**Information:**
----

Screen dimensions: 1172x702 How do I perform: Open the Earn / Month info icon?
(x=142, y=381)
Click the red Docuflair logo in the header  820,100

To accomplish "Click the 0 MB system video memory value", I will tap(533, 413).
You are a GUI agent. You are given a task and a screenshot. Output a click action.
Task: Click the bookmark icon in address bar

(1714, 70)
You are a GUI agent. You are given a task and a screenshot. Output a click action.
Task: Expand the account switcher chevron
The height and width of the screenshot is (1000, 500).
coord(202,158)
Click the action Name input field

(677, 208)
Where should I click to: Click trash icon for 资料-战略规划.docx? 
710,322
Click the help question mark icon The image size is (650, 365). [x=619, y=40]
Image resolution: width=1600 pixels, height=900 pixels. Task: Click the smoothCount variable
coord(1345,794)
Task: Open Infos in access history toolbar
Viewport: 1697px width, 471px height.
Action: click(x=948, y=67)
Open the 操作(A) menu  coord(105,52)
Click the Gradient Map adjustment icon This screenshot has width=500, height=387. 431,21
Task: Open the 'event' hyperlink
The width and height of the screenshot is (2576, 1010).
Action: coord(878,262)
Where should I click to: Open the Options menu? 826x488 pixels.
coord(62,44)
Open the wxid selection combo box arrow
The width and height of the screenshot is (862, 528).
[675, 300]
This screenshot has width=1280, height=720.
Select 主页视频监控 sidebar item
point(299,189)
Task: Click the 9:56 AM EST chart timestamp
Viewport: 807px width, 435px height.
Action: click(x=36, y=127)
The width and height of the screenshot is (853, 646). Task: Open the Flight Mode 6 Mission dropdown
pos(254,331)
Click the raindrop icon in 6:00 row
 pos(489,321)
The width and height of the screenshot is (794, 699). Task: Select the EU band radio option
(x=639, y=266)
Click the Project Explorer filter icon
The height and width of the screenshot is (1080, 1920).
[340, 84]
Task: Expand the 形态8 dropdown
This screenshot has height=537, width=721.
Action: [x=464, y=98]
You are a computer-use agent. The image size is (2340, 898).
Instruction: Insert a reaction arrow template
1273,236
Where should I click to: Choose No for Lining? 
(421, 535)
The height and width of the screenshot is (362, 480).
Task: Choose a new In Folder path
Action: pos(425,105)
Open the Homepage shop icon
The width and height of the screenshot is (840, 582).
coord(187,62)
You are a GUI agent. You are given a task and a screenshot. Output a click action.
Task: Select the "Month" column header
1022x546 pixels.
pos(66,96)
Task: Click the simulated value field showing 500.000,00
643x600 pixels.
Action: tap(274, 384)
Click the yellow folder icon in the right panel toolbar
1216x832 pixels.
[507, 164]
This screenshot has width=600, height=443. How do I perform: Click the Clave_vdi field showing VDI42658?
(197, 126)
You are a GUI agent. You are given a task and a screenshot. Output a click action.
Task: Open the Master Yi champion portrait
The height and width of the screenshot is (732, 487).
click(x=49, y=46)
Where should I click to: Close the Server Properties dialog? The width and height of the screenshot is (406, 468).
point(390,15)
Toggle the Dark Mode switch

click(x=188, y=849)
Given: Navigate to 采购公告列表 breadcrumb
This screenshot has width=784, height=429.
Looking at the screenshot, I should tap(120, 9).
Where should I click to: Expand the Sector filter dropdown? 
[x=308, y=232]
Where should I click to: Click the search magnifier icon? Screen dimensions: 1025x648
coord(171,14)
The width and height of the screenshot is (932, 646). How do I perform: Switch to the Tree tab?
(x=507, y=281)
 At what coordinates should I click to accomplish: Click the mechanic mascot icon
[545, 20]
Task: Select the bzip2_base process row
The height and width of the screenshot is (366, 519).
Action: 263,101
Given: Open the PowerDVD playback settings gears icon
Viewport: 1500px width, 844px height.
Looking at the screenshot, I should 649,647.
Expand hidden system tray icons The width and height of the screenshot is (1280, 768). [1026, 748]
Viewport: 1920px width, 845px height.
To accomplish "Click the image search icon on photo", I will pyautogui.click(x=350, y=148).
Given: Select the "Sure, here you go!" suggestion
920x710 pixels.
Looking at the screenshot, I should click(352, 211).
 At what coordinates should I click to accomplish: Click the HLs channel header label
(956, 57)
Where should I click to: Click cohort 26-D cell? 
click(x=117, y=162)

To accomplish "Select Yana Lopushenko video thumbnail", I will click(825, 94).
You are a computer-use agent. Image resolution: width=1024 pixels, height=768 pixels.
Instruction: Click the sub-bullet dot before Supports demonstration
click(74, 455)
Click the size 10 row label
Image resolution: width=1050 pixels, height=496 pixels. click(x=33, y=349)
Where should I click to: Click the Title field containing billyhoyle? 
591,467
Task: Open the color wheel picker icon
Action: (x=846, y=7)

----

**Directions:** The lines to reproduce run from the one containing "The width and height of the screenshot is (932, 646)." to the last line of the listing; print them exactly, including both ends.

**The completed task:**
The width and height of the screenshot is (932, 646). How do I perform: Switch to the Tree tab?
(x=507, y=281)
 At what coordinates should I click to accomplish: Click the mechanic mascot icon
[545, 20]
Task: Select the bzip2_base process row
The height and width of the screenshot is (366, 519).
Action: 263,101
Given: Open the PowerDVD playback settings gears icon
Viewport: 1500px width, 844px height.
Looking at the screenshot, I should 649,647.
Expand hidden system tray icons The width and height of the screenshot is (1280, 768). [1026, 748]
Viewport: 1920px width, 845px height.
To accomplish "Click the image search icon on photo", I will pyautogui.click(x=350, y=148).
Given: Select the "Sure, here you go!" suggestion
920x710 pixels.
Looking at the screenshot, I should click(352, 211).
 At what coordinates should I click to accomplish: Click the HLs channel header label
(956, 57)
Where should I click to: Click cohort 26-D cell? 
click(x=117, y=162)

To accomplish "Select Yana Lopushenko video thumbnail", I will click(825, 94).
You are a computer-use agent. Image resolution: width=1024 pixels, height=768 pixels.
Instruction: Click the sub-bullet dot before Supports demonstration
click(74, 455)
Click the size 10 row label
Image resolution: width=1050 pixels, height=496 pixels. click(x=33, y=349)
Where should I click to: Click the Title field containing billyhoyle? 
591,467
Task: Open the color wheel picker icon
Action: (x=846, y=7)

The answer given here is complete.